The current climate in Flushing is the biggest and worse mess this franchise has ever found itself enduring. And the situation is magnified in the super information age. There’s not a day that goes in which my Twitter feed lacks a negative comment about the Mets. Even with the news about the pending infusion of cash from newly minted minority owner David Einhorn, negativity has engulfed this franchise like never before. The question is, can the Mets recover from this dark time quickly and effectively?
When I watched the Mets play the San Francisco Giants last month, the games made me recall a brief, but what I thought at the time to be an insightful observation about New York’s future.
I was in a bar with a friend and the Giants were playing in the World Series clincher. In my former life as a sportswriter, I covered minor league baseball for three years. It just so happened the team I wrote about was San Francisco’s Double A affiliate. A few guys that I covered were on that World Series team, including Matt Cain and Brian Wilson. I saw first-hand how the Giants were able to remold the franchise in the post-Barry Bonds era. As I took glances at the TV in between sips of beer and mindless chatter, I told my friend that the Mets will win the World Series within the next five years.
I made that prediction just after the Mets signed Sandy Alderson as their GM and before we learned the true nature of Bernie Madoff mess. I’m not sure if it’s time to redact that statement.

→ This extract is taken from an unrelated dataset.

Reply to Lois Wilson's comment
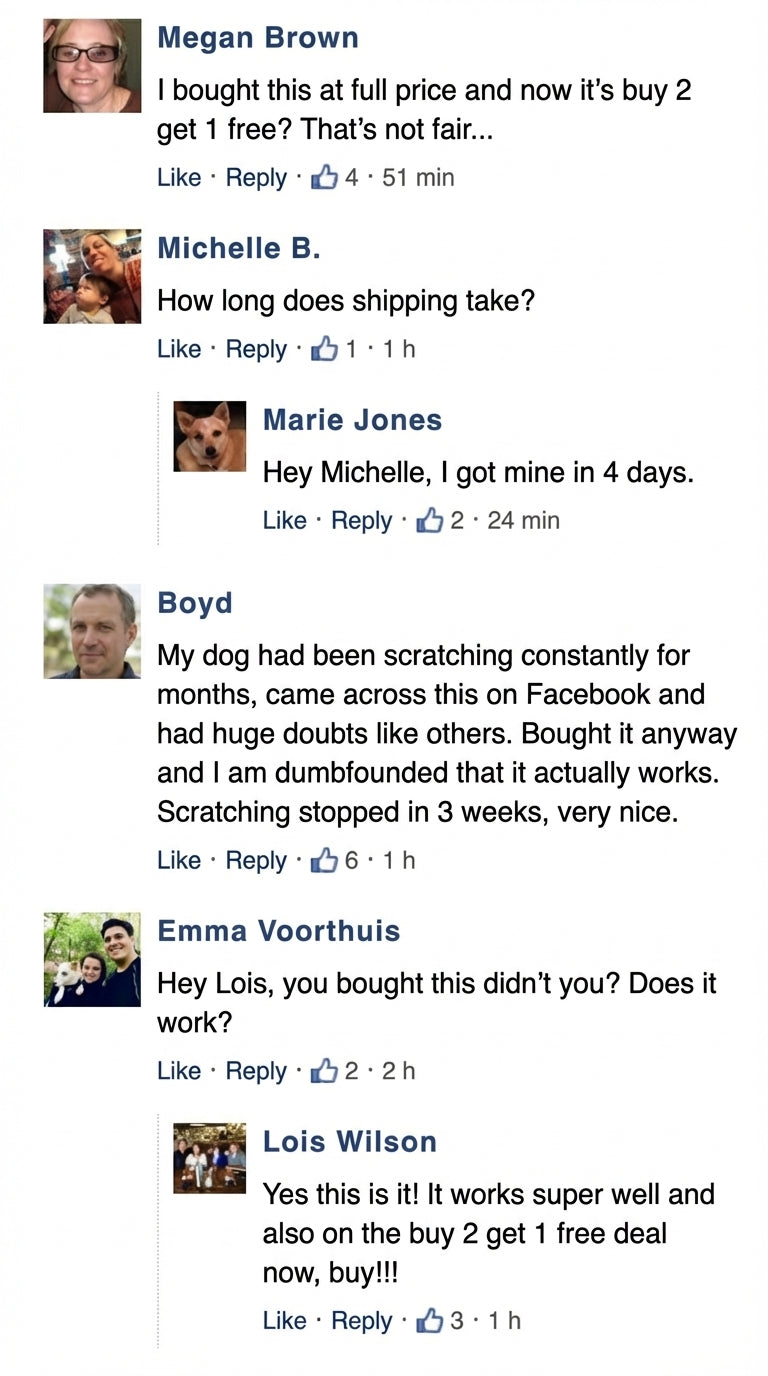This screenshot has height=1376, width=768. tap(361, 1320)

If any front office can overcome the Mets current situation, it’s this trio. Alderson, Paul DePodesta and J.P. Ricciardi are an incredibly formidable bunch. They pioneered the “Moneyball” approach, though all three have downplayed certain aspects of their philosophy outlined in Michael Lewis’ book. Nonetheless, many major league teams incorporate their own version of Moneyball. Teams such as the Rays, Red Sox and Twins have used similar approaches to pump life into what were once dormant franchises.
Whether that happens with the Mets remains to be seen. But the franchise has tried other approaches which have resulted in consistent failure. The Mets throughout their history have been good in four-to-five year spurts. That’s not good enough. Former GMs signed mediocre players to bad contracts and didn’t properly develop the farm system. That is supposed to change with this trio. While there have been some questionable signings in Willie Harris and Scott Hairston, the front office made some shrewd signings in Jason Isringhausen, selecting Pedro Beato in the Rule V draft and realizing their mistake with Brad Emaus and recalling Justin Turner. And let's not forget Luis Castilo and Oliver Perez are no longer with this organization. Small steps, but steps nonetheless.

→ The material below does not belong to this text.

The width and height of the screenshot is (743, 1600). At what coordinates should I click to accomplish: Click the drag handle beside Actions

I liken this front office’s task to when a new corporate executive is brought in to clean up the old guy’s mess. Alderson & Co. are rebuilding the franchise from the ground up while also trying to compete in the biggest media market with an uncertain budget. That is certainly no easy task. But there are some potentially good pieces left over from the previous regime. Jeurys Familia, Matt Harvey and Jenrry Mejia joined the Mets organization under Omar Minaya’s watch. Mejia is out for the year due to Tommy John surgery but he’s still only 21 years old and under the team’s control for a long time. Dillon Gee and Jonathan Niese, who are making contributions now, also were Minaya draft picks as was Ike Davis. It’s up to this front office to fill in the blanks, similar to a giant Cloze test.

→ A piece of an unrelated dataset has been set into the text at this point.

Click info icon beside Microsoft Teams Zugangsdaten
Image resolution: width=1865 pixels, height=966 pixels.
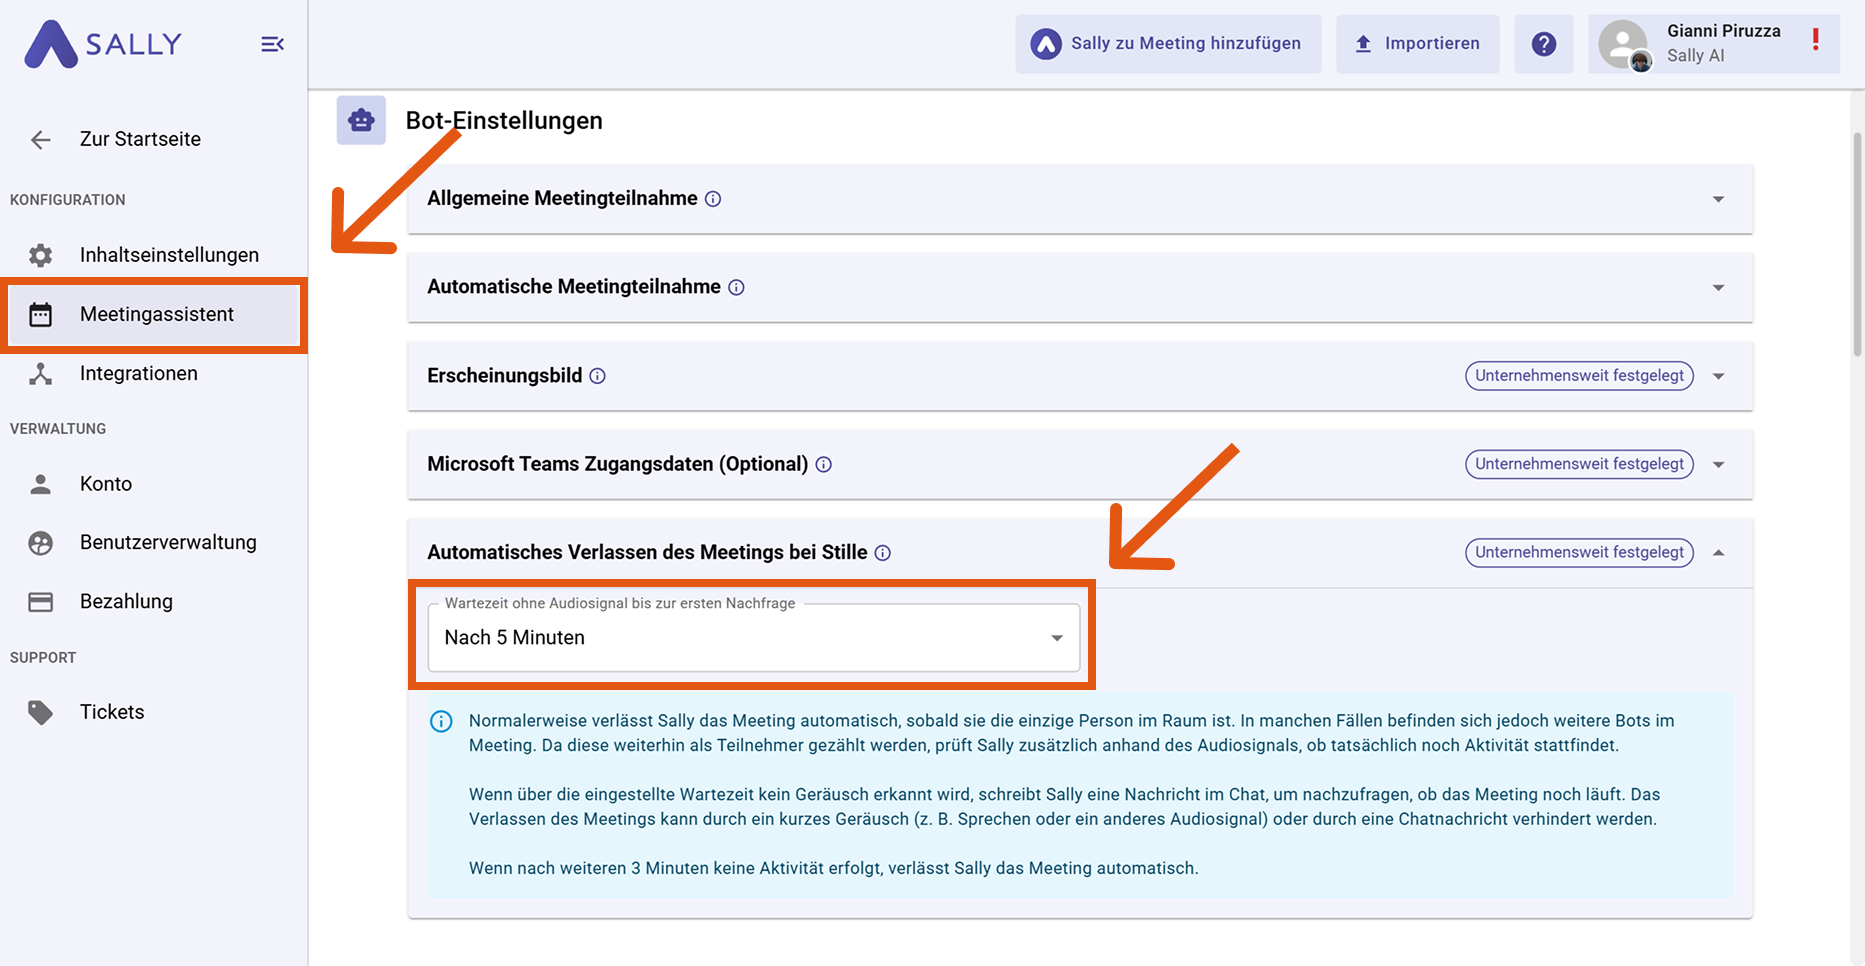[x=823, y=465]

As we look ahead to the future, I still believe the 2011 Mets are capable of competing now. Injuries once again are a problem but at least they are of the freak accident variety. David Wright suffered a stress fracture in his lower back making a heads up play. Davis hurt is ankle because Wright couldn’t get out of the way on a infield pop out. R.A. Dickey hurt his foot on the slippery grass at Wrigley Field.
Here’s at least one encouraging stat that might lead you to believe the Mets could still compete this year. The Mets entered Saturday’s game with the Phillies fourth in the National League with a .326 on-base percentage. The Mets are getting on base. But here’s the problem: the Mets are 11th in the league in runs scored. If you dig a little deeper, the situation is a little more troubling.
The Mets started the day 6 1/2 games out of the wild card spot. New York is -25 when it comes to run differential. The seven teams in front of them in those standings are a combined +73. All but two have a winning record. That might be putting the situation in very elementary terms, but the story of a team’s struggles is always in the numbers.
Wright and Davis are expected back in the next 10 days. Whether that happens is anyone’s guess. The Mets are in the midst of an incredibly brutal schedule. If the Mets are more than 5 games out of the wild card spot come July 1, the fire sale might be on. The drawing board is beginning to look more like a mural.